NASHVILLE — A day after warning the nation that U.S. involvement in Iraq would be longer and costlier than anticipated, President Bush on Monday turned his attention to his reelection campaign, collecting $1.2 million at a Tennessee fund-raising event.
He also stopped by a public school in a low-income area of Nashville to underscore his credentials as an education reformer.
After visiting with a small group of children and parents at Kirkpatrick Elementary School, the president gave his standard 18-minute education speech and then headed for a $2,000-a-plate reception at a downtown hotel.
Bush confined his remarks at the school entirely to education, leaving to other administration officials the task of answering questions about his request to Congress for $87 billion in new spending for U.S. operations in Iraq and Afghanistan.
Bush is scheduled to travel to Florida today to attend fund-raising events in Jacksonville and Fort Lauderdale and deliver another education speech.
In Florida, the president is expected to pick up an additional $2.5 million, boosting his campaign war chest to about $50 million, by most estimates.
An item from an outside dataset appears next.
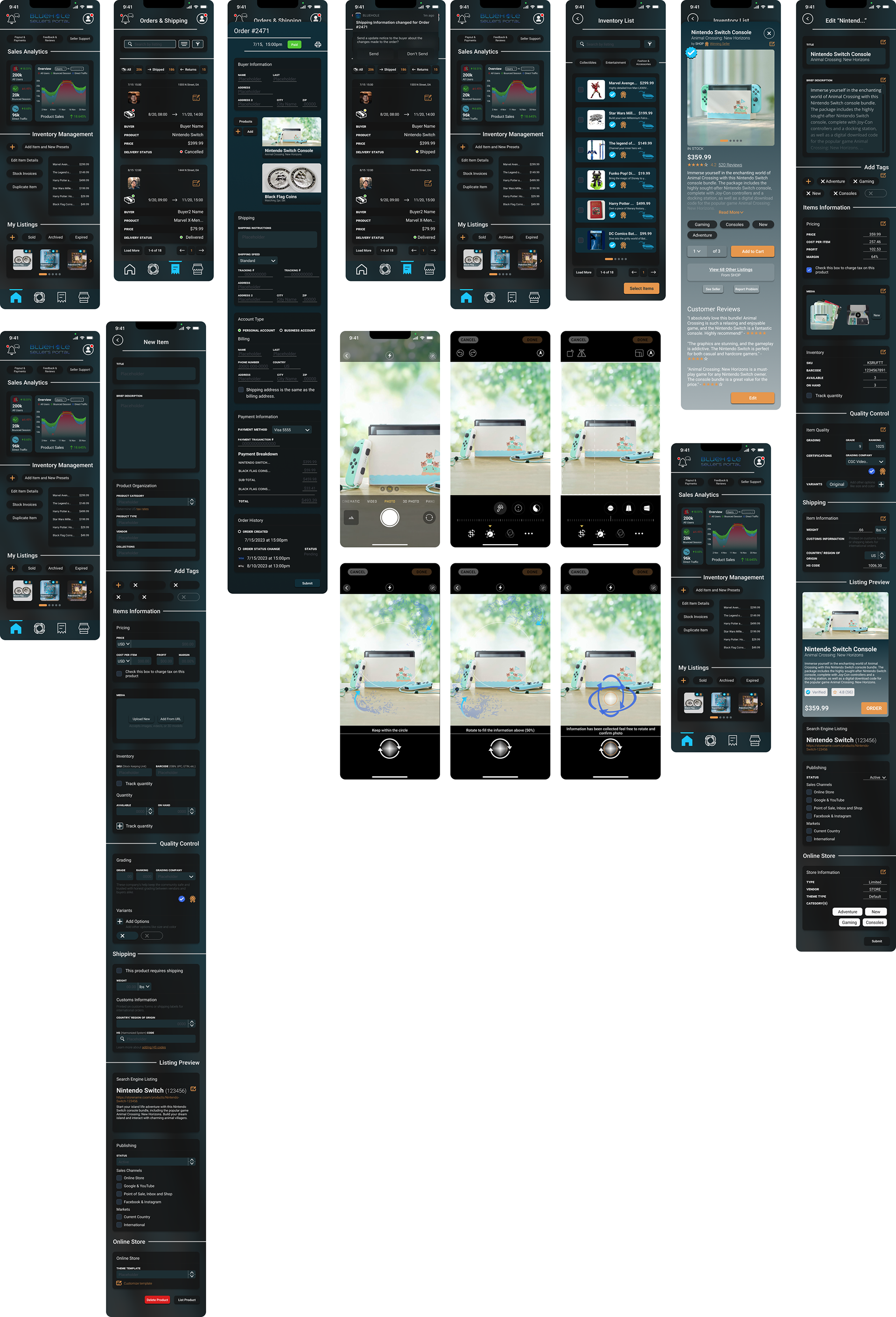
Task: Expand description with Read More
Action: click(730, 212)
For the second quarter, which ended June 30, the Bush campaign reported $34.4 million in contributions. Campaign officials would not provide a running total, referring reporters to the next reporting period in October when all campaigns are to report their third-quarter collections.
But there is little doubt that Bush is well on the way to breaking his own record for collecting contributions to presidential campaigns. His strategists expect to raise at least $170 million for use in the primary season -- even though Bush faces no opposition for the Republican Party nomination. In 2000, Bush set a fund-raising record by collecting more than $100 million.
By appearing at official events here and in Jacksonville, the Bush-Cheney reelection campaign can shift a significant portion of the travel costs to the taxpayer-funded White House budget -- a practice that hardly originated with the current administration.
But by speaking about education in both states, Bush also invited a new round of attacks on his education bona fides from Democratic lawmakers, led on Monday by Sen. Edward M. Kennedy of Massachusetts and Rep. George Miller of Martinez, Calif. The pair worked closely with the president to secure congressional passage of the No Child Left Behind Act, but now part company with Bush on the issue.